(Texto exibido):

----------------

Bem... enquanto eu ia fechando a apresentação com a Orquestra de Atabaques, as coisas iam de vento em popa na pesquisa dos alunos. Com o 1º ano, os trabalhos já estavam bem adiantados... tiveram idéias muito boas utilizando materiais trazidos de casa, ou conseguidos de outras maneiras. Só os ajudei a organizar as próprias ações, definir o que seria solicitado à Direção e a distribuir as tarefas entre eles. Eles queriam ainda fazer uma encenação de um açoite a um escravo. Falei que achava muito legal a idéia, mas que eles poderiam aprimorá-la, sei lá, fazer uma relação com os tempos atuais, para incrementar a imagem. Deixei-os debatendo a questão, e fui saindo de fininho, com a certeza de que aquela turma estava num caminho bem legal. Restava uma atenção bem mais estreita ao 2º ano, a turma da Câmara Temática de Religiosidade Negra e Sincretismo.

Gosto muito desta turma... tenho com ela uma relação bem forte. Boa parte das estórias que já contei por aqui, sobre minhas experiências com alunos, foram vividas com eles. Nossas aulas são sempre bem produtivas e engraçadas. Tem cada peça que vocês não imaginam... rs. Esta interação gostosa me deixava animado, mas eu sabia que ia tocar numa zona complicada para eles... e tinha consciência de que precisava transformar a ocasião num momento de crescimento, não só para eles, mas para mim também. Mostrar que eles precisavam ser maiores que os preconceitos da sociedade, e que neste caminho aprenderiam muito sobre si próprios como brasileiros afro-descendentes.

----------------

(Dados exibidos):

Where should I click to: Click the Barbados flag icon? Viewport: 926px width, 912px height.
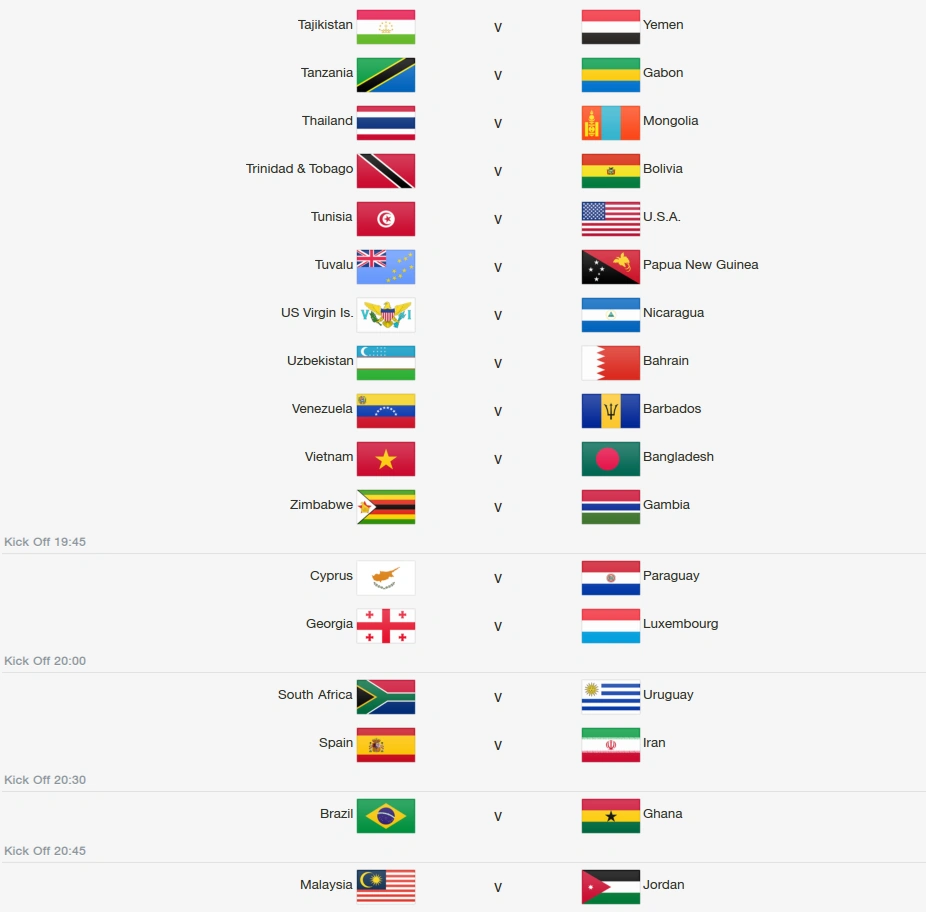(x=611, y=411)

----------------

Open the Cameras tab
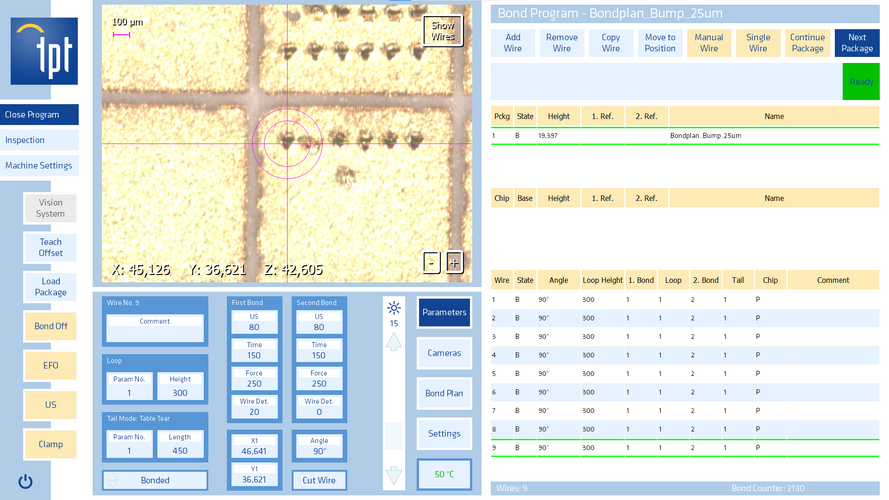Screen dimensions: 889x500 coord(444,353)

----------------

(Tarefa proposta 1):
Segundo o texto sobre a pesquisa dos alunos, qual é o tema da Câmara Temática do 2º ano?
(Tarefa proposta 2):
Cite todas as ações em que o narrador do texto sobre a pesquisa dos alunos diz ter ajudado a turma do 1º ano.
(Tarefa proposta 3):
Escreva a continuação do texto sobre a pesquisa dos alunos, começando depois da última frase apresentada.

(Resposta 1):
Religiosidade Negra e Sincretismo.

(Resposta 2):
- Organizar as próprias ações.
- Definir o que seria solicitado à Direção.
- Distribuir as tarefas entre eles.

(Resposta 3):
Bem, falei então que não faríamos apologia a qualquer religião que fosse, que nosso objetivo era a valorização cultural do sincretismo brasileiro. Neste dia, até música cantei para eles... falei um pouco de história dos povos africanos, da importância e da discriminação dos elementos culturais brasileiros de origem negra, como o samba e o funk, e que o candomblé talvez fosse o mais discriminado. Lembrei-os do"Pagador de Promessas" e do quanto ele representava o nosso sincretismo. E aí veio então a proposta de encenação deste filme. Adorei e comecei a dar asas a turma. "Vamos dar idéias gente... vamos construir isso aí juntos..." À medida que as idéias iam surgindo, íamos tentando adequá-las a nossa adaptação, e a coisa ia esquentando... Mas havia ainda algumas caras de poucos amigos. Fingi que não as via, e ia valorizando entusiasmadamente as contribuições que eram dadas. Pensamos em construir dois ambientes: um terreiro, onde o Pagador de Promessas receberia sua obrigação; e a igreja, onde ele iria cumpri-la. Essa estória é mesmo muito rica. Fazer uma promessa para Iansã, e pagá-la para Santa Bárbara (já que estes santos acabaram tornando-se correlatos no sincretismo brasileiro...), cá pra nós, é a cara do Brasil... luxo só...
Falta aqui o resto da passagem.